_PASSAGE GIVEN_
** Begin **
William Dampier became famous after his epic pirating travels were published in his book ‘A New Voyage Round the World’. This became an international best seller overnight and influenced many literary greats such as Coleridge (The Ancient Mariner), Swift (Gulliver’s Travels) and Defoe (Robinson Crusoe).

Join Western Australian Museum Maritime Archaeology curator, Dr Michael (Mack) McCarthy as he presents a public talk about the life and times of the pirate and hydrographer as part of The Harry Butler: In the Wild West lecture series.

In the late 1600s, Dampier convinced the British Admiralty to provide him with the vessel to further explore the uncharted east coast of New Holland via the Pacific Ocean, around Cape Horn. They hoped that he might also solve the mystery of the mythical Terra Australis during his journey.

“Delays with the fit-out and provisioning of Roebuck forced Dampier to take a much longer voyage via the Cape of Good Hope,” Dr McCarthy said.

“He first made landfall at a place he named ‘Sharks Bay’ and while on this coast he produced a chart and collected and described many plants, shells and other specimens including fish, marine mammals, reptiles, shells and one insect.”
** End **
_WHAT THE TASK ASKS_
Render this sentence from the William Dampier passage above into Spanish: "They hoped that he might also solve the mystery of the mythical Terra Australis during his journey."

_DATA SECTION_
** Begin **
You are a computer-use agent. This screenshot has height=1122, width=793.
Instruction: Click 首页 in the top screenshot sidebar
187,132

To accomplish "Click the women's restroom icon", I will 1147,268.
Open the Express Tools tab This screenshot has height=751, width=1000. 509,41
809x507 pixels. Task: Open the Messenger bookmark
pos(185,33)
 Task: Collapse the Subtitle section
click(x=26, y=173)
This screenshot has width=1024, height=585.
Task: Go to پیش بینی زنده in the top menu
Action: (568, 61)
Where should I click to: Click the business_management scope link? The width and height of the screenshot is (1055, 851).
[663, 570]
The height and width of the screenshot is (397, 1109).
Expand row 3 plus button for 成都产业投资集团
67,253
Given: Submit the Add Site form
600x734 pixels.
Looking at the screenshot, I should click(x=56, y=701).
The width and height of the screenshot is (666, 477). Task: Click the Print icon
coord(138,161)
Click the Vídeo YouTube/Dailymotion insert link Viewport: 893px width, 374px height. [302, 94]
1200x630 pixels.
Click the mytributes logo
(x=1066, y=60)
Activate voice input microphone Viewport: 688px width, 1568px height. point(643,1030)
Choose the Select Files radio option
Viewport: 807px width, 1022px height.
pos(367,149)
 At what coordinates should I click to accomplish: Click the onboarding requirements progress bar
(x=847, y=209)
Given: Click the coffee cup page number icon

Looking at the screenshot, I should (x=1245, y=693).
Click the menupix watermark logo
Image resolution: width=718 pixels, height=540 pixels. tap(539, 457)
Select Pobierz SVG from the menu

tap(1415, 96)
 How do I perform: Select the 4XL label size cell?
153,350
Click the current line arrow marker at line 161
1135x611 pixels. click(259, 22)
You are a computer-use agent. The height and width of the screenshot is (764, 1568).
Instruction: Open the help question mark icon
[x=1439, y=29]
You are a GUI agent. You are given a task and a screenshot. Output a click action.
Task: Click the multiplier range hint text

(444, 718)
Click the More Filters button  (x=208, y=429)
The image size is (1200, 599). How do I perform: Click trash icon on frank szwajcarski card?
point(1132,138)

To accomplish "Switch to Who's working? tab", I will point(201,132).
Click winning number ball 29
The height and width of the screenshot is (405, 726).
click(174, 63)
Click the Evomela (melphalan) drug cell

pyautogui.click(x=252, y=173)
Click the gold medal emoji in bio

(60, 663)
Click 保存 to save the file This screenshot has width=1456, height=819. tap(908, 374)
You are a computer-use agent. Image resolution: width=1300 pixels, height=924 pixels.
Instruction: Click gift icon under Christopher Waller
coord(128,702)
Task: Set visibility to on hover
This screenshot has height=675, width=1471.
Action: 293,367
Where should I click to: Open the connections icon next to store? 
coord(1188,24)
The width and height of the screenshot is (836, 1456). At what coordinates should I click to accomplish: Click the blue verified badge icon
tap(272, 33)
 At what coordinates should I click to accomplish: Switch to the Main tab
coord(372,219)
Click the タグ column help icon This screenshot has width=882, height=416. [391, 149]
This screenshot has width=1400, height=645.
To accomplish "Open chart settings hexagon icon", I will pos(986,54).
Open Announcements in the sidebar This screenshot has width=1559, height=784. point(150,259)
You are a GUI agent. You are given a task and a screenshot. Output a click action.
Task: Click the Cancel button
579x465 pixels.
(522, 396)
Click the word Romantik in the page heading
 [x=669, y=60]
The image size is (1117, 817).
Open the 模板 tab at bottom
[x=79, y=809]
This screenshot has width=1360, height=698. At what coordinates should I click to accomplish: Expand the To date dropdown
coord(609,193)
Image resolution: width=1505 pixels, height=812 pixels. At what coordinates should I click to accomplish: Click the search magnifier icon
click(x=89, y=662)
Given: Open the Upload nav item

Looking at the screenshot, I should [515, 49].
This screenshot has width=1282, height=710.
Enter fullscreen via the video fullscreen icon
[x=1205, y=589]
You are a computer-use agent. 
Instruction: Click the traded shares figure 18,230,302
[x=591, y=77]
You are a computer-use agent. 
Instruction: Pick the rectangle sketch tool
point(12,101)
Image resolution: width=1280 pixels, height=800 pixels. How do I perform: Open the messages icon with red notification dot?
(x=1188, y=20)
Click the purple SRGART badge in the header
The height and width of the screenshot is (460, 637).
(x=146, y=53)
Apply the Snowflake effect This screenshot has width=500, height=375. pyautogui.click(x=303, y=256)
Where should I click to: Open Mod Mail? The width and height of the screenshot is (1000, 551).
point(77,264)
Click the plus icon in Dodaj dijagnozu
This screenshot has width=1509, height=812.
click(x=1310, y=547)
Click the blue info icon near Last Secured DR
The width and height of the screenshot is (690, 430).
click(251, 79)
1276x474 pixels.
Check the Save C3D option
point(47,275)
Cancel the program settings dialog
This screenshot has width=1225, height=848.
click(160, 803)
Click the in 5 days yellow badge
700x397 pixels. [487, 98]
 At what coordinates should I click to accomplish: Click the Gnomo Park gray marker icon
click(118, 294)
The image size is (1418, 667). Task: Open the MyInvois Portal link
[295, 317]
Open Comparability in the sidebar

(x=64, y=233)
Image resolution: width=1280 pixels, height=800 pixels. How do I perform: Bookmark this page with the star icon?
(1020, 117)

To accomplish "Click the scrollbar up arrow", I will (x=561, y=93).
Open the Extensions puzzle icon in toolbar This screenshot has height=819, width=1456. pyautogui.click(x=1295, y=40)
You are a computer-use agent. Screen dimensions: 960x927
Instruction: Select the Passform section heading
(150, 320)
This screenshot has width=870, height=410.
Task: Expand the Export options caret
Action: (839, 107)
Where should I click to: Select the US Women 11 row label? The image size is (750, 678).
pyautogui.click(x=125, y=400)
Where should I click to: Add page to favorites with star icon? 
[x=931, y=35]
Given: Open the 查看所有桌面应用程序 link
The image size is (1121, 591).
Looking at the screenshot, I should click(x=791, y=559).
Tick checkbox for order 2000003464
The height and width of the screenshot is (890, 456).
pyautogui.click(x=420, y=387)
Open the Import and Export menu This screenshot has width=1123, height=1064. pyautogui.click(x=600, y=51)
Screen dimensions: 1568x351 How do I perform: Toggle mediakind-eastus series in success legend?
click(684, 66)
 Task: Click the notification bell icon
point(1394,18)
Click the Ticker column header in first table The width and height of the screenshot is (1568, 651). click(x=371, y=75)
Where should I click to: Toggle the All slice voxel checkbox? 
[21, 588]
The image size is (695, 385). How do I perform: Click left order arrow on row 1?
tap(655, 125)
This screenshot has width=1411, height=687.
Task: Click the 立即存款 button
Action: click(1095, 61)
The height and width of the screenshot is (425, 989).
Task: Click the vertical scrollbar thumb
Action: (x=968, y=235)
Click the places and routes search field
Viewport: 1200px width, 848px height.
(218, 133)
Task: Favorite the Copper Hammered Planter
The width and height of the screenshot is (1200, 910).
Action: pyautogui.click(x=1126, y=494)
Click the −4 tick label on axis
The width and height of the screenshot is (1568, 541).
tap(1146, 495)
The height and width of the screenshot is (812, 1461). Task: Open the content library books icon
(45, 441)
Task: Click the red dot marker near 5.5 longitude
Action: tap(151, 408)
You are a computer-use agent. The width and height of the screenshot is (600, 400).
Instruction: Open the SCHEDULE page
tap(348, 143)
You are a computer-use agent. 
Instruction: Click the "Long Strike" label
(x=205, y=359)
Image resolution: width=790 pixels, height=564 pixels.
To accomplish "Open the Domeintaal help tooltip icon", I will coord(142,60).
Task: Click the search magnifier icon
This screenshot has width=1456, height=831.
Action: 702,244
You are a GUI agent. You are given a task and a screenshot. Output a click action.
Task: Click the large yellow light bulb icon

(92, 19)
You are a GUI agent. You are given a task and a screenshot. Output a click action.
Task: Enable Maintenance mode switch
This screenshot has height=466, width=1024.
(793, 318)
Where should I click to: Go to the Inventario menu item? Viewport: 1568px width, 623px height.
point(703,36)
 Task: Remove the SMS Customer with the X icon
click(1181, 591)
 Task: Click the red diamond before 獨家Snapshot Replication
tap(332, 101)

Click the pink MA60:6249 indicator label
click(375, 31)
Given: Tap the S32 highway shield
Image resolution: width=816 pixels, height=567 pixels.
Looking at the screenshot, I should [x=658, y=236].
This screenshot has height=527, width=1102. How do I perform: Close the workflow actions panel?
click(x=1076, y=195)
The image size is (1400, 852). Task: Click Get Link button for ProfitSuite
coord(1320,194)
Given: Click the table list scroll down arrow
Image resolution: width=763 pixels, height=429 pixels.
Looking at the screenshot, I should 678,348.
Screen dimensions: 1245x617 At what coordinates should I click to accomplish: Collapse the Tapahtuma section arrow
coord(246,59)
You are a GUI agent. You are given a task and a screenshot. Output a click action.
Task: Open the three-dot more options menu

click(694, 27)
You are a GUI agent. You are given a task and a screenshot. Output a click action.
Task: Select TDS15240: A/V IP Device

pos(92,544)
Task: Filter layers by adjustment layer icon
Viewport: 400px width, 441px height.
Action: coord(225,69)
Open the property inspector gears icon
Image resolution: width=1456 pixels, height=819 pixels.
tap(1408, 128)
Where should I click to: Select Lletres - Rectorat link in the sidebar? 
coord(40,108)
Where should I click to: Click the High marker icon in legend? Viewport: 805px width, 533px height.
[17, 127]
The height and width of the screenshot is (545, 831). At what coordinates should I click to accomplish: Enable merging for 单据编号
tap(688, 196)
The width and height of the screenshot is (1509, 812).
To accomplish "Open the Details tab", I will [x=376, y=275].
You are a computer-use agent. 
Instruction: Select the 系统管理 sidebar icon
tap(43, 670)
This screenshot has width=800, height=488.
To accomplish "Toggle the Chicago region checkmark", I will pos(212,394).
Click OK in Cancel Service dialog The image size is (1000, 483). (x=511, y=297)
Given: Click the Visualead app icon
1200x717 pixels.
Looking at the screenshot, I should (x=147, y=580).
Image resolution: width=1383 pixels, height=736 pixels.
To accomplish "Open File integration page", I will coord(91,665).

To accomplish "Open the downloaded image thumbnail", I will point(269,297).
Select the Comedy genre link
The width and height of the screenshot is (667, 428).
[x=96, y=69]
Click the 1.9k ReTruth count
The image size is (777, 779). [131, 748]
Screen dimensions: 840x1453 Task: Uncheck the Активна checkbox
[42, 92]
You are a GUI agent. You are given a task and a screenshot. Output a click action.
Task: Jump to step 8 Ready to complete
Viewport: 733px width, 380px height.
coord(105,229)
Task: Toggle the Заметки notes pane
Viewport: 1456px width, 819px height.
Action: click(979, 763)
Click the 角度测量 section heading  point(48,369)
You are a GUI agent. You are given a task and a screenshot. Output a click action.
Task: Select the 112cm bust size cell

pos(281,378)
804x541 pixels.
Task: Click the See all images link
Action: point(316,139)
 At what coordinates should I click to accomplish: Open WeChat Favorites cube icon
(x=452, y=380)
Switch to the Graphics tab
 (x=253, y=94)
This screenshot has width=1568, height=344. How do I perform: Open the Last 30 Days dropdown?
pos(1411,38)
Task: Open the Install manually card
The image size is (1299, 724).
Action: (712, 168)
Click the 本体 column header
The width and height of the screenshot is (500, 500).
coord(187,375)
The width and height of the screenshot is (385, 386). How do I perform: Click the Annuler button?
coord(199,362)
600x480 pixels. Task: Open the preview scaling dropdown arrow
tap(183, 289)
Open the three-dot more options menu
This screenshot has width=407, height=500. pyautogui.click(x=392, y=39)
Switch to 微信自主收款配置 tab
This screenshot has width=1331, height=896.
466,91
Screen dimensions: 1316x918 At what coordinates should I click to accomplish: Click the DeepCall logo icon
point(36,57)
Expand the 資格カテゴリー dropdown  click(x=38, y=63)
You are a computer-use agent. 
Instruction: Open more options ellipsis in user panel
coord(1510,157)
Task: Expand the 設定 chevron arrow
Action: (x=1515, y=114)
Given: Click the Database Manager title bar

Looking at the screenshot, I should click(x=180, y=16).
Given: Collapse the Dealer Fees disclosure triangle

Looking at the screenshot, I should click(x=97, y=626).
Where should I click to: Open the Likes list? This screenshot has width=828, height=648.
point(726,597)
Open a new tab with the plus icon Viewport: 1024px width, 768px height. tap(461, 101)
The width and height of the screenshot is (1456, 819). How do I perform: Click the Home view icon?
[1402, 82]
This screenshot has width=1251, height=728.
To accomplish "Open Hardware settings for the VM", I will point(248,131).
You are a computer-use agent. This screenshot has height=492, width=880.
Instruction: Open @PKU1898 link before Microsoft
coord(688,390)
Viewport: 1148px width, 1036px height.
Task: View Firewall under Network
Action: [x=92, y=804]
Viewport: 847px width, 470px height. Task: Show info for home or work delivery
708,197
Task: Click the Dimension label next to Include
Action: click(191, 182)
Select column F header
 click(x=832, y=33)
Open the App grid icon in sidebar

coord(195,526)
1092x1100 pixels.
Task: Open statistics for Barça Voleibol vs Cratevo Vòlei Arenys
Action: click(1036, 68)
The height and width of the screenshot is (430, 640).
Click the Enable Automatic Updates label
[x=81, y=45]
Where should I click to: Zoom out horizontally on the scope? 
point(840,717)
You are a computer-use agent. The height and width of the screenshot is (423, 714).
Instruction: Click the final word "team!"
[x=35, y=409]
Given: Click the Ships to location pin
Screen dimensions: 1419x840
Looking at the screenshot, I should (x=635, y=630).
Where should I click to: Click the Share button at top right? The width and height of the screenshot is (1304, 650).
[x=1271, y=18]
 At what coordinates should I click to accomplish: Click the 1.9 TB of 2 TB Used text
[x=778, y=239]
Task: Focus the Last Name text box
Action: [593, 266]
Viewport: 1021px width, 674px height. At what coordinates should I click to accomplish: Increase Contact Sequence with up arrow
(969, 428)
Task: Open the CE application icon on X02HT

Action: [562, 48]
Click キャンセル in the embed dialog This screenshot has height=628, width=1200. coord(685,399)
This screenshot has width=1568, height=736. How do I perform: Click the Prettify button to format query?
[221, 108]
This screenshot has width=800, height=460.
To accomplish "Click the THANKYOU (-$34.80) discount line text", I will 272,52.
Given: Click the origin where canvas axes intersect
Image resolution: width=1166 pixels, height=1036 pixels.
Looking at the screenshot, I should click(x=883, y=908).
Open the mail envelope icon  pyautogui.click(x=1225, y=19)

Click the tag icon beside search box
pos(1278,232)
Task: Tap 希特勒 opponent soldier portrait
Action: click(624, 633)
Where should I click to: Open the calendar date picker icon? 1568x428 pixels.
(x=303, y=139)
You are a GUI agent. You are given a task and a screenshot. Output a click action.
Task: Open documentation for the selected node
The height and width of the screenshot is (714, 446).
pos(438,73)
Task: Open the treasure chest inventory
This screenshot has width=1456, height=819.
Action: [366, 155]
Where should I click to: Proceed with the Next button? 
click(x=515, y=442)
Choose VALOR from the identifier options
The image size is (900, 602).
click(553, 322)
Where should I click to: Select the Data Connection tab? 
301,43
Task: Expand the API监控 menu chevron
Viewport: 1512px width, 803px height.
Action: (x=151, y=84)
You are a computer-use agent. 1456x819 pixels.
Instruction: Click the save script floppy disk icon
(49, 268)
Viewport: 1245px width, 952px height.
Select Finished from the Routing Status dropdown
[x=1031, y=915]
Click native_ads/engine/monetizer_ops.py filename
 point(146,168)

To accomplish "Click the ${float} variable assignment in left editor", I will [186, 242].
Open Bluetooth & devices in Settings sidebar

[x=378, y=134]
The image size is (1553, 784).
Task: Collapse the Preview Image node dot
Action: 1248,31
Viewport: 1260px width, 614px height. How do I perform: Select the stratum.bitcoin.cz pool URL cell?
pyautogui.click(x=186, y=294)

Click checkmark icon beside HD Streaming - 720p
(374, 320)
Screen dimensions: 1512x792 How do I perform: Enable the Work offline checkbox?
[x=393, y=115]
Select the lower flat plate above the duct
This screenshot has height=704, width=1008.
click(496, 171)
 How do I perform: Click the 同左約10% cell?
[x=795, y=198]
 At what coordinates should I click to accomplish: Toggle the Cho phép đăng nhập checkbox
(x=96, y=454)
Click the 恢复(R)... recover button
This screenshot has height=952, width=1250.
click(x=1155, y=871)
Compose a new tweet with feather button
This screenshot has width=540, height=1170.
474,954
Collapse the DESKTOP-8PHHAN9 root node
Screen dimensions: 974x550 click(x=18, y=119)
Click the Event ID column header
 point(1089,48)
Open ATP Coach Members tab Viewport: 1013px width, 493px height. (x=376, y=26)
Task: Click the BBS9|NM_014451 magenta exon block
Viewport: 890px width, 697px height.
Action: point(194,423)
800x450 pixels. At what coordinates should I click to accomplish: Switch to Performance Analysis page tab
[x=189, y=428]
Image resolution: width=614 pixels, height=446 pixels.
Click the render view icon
** End **
_FINISHED ANSWER_
Esperaban que también pudiera resolver el misterio de la mítica Terra Australis durante su viaje.